### SET OF TASKS
[1] Answer these questions from the passage on Hartley's Regiment:
(a) Which delegate recommended Thomas Hartley for appointment as colonel?
(b) Where did the troops assemble in the spring of 1777?
(c) What larger unit did the regiment join on 22 May 1777?
[2] Carry the passage on Hartley's Regiment forward by a few sentences, beginning after its final line.

### DOCUMENT EXTRACT
※ ※ ※
Upon the recommendation of delegate Richard Henry Lee, Washington appointed Thomas Hartley as colonel of one "additional" regiment. Hartley was the former lieutenant colonel of the 6th Pennsylvania Battalion. Hartley had broad authority to select his own officers. Accordingly, Hartley chose as his lieutenant colonel Morgan Connor, major of the 1st Pennsylvania Regiment. Initially, Hartley's Regiment was to contain ten companies, however, Hartley seems only to have recruited eight; four from Pennsylvania, three from Maryland and one from Virginia. Hartley's Regiment included a grenadier company, which was unusual for an American unit. The troops assembled at Philadelphia in the spring of 1777. On 22 May 1777, the regiment became part of the 1st Pennsylvania Brigade in Washington's main army.
※ ※ ※
### DATA FOR REVIEW
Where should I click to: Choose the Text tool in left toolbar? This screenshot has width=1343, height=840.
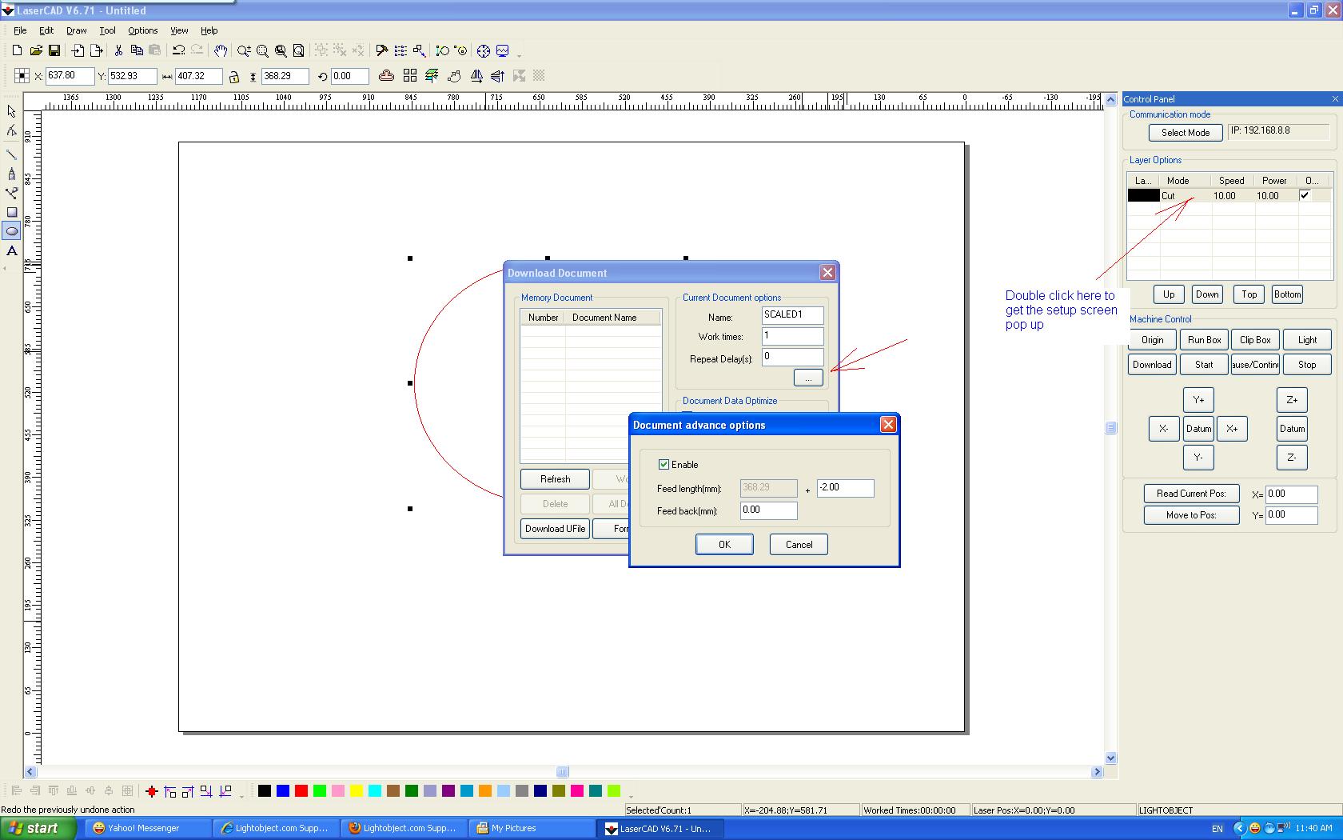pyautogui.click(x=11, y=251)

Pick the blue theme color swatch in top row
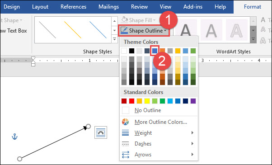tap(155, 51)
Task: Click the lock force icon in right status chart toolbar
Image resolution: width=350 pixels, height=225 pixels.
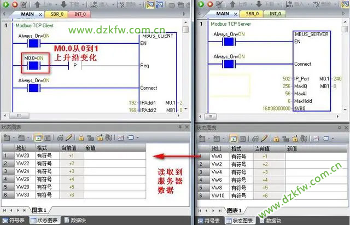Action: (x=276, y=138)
※ ※ ※
### ANSWERS PER TASK
[1]
(a) Richard Henry Lee
(b) Philadelphia
(c) The 1st Pennsylvania Brigade in Washington's main army

[2]
On 11 September 1777, Hartley's Regiment fought at the Battle of Brandywine as part of a 2,000-man division led by Brigadier General Anthony Wayne. Since the division commander Major General Benjamin Lincoln was absent, Wayne moved up from the command of the 1st Pennsylvania Brigade and Hartley took his place as acting brigadier. Wayne drew up the division in line with the 1st Brigade on the right flank and the 2nd Pennsylvania Brigade on its left. From right to left, Hartley's units were drawn up in the order: 1st and 7th Pennsylvania Regiments, Hartley's Regiment, 10th and 2nd Pennsylvania Regiments. The right-most unit was deployed on the Great Road with Colonel Thomas Proctor's artillery lunette about 200 yd in front. The Anglo-Hessian division led by Lieutenant General Wilhelm von Knyphausen attacked across Brandywine Creek at Chadds Ford. After a struggle, von Knyphausen's men overran the lunette and then advanced on Wayne's position.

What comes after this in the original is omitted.